Directions for this task:
Every line below between the one holding "The width and height of the screenshot is (1300, 924)." and the one holding "Task: Click the music note on AC3 audio card", inclusive, should be copied exactly, and no other line.

Saved data entries:
──────

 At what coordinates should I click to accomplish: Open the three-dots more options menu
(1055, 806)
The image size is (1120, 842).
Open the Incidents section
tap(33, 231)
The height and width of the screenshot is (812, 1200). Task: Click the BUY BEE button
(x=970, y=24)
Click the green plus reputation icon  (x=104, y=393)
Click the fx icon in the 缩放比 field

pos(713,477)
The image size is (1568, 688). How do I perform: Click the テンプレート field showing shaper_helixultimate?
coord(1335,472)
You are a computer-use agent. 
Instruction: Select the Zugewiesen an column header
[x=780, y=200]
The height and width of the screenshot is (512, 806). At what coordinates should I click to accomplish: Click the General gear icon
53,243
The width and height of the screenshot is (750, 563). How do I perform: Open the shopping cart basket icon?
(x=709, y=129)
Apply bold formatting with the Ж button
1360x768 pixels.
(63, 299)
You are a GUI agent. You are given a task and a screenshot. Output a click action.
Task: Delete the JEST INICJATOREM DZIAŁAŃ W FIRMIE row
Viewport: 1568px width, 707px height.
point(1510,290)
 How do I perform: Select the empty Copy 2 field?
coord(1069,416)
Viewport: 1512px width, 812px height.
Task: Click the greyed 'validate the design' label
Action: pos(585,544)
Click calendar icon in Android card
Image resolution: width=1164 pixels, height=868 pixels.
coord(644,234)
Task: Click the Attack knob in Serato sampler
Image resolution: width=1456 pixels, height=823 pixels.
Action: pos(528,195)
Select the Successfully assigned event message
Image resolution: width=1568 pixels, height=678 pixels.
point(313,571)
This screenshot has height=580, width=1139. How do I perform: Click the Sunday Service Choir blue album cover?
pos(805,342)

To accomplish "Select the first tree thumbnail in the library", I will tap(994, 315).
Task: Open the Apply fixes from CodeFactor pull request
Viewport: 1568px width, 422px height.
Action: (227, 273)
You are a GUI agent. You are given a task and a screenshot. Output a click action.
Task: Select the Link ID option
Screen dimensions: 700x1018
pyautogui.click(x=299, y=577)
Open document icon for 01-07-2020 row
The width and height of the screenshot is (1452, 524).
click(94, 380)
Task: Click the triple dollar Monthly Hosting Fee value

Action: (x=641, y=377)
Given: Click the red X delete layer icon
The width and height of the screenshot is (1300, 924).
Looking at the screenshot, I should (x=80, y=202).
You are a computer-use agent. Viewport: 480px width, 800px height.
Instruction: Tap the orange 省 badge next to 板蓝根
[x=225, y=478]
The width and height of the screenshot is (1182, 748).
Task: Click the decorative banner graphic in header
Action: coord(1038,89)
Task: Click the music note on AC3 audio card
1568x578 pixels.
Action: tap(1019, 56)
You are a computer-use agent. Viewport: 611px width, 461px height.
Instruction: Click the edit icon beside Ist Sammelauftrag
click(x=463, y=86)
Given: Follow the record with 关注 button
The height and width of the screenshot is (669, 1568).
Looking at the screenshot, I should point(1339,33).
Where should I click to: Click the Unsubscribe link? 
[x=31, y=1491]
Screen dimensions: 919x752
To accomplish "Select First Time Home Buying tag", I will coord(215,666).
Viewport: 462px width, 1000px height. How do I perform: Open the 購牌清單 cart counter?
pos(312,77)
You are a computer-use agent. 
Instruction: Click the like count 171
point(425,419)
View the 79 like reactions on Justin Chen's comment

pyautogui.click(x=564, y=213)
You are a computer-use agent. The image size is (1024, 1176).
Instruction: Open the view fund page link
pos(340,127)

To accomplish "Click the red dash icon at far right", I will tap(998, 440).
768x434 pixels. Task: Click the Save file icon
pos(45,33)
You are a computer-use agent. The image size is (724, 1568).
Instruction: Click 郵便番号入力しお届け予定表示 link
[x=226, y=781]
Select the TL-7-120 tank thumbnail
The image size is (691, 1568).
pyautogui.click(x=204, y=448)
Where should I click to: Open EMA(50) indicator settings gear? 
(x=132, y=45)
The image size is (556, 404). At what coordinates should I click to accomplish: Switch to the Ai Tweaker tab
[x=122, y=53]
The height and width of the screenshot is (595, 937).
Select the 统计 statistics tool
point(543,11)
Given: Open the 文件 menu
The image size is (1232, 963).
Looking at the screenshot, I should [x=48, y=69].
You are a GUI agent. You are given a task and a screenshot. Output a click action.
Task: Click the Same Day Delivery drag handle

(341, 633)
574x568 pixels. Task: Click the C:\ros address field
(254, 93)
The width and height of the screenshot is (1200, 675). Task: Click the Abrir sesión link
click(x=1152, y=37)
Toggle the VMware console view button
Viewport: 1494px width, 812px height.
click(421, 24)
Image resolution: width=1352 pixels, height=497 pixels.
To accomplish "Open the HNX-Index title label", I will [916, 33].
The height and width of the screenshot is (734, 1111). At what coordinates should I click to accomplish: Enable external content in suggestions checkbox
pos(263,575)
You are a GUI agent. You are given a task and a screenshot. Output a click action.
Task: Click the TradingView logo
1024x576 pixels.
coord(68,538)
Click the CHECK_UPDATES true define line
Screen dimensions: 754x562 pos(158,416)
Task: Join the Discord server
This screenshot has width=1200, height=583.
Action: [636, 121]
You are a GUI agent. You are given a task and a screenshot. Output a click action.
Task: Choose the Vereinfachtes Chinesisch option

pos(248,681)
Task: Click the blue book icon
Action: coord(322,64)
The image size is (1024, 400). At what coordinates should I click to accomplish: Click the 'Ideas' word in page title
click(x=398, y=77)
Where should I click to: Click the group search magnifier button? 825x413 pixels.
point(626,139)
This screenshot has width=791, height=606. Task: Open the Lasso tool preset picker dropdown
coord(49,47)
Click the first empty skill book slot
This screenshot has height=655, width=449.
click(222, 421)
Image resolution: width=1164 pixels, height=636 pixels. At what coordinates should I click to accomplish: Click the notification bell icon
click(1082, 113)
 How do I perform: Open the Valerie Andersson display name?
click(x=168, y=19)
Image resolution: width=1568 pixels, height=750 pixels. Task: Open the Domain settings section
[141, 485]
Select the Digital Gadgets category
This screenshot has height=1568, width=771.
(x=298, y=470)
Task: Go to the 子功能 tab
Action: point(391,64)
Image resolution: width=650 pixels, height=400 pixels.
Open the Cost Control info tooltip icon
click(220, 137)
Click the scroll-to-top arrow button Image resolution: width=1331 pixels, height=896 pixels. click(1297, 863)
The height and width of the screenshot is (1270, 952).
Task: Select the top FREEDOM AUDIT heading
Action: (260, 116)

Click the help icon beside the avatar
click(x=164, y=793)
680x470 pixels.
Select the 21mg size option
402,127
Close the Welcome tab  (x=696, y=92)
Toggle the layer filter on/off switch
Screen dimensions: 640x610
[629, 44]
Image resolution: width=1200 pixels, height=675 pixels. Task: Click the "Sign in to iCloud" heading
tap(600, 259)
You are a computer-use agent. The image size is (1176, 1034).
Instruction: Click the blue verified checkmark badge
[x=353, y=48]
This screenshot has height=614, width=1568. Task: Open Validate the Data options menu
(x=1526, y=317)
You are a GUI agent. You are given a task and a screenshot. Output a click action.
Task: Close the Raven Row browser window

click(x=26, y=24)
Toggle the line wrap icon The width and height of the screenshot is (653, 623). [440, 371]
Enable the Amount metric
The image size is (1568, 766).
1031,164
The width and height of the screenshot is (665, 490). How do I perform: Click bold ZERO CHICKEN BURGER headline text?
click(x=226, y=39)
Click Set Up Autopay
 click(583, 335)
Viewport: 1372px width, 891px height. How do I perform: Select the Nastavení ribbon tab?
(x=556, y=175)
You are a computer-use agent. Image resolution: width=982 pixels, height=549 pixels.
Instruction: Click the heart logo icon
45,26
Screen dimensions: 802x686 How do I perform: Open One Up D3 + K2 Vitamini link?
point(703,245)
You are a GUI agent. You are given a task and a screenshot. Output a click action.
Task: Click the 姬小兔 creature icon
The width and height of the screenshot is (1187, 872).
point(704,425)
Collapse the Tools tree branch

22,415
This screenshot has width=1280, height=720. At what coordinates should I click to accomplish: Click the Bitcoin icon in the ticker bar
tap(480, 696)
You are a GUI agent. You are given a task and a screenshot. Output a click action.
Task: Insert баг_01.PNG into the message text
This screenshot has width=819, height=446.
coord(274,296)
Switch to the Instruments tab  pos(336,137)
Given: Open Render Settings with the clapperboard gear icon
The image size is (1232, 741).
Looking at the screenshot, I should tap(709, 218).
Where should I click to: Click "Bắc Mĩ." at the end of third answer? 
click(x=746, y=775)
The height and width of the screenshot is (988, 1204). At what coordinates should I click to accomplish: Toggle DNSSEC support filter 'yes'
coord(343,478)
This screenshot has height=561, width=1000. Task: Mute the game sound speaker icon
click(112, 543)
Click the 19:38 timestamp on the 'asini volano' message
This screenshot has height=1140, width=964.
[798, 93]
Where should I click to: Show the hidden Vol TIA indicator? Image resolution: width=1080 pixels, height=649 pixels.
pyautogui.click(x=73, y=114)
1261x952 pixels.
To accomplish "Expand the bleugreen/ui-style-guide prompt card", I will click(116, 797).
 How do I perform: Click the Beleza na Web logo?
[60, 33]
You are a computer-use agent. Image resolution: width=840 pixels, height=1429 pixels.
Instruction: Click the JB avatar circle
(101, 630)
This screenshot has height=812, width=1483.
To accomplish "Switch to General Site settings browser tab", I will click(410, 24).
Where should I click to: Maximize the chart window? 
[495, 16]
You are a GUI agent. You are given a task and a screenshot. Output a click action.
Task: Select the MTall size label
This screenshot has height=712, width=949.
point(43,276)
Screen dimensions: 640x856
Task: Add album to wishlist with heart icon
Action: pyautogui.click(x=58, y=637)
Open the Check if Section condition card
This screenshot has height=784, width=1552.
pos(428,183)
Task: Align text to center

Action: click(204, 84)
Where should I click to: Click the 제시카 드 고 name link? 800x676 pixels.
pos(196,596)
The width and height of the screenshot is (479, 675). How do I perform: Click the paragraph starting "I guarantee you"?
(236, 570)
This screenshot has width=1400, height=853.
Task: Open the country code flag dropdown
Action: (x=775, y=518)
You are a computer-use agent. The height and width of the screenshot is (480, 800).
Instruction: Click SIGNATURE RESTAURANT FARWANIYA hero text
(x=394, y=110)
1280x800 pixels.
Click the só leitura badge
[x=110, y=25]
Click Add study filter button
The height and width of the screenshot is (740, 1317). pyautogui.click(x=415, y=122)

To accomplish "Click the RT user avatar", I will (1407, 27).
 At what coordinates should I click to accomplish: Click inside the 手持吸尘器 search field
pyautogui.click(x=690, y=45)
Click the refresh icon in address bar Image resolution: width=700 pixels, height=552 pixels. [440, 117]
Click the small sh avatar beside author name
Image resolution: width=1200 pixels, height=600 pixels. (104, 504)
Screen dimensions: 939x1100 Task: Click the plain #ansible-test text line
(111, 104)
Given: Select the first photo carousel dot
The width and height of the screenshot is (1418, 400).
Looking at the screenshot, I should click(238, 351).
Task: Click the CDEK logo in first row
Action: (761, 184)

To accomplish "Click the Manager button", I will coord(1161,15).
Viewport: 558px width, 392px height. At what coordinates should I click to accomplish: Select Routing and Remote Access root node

──────

Response for this exercise:
The width and height of the screenshot is (1300, 924).
Looking at the screenshot, I should (x=80, y=202).
You are a computer-use agent. Viewport: 480px width, 800px height.
Instruction: Tap the orange 省 badge next to 板蓝根
[x=225, y=478]
The width and height of the screenshot is (1182, 748).
Task: Click the decorative banner graphic in header
Action: coord(1038,89)
Task: Click the music note on AC3 audio card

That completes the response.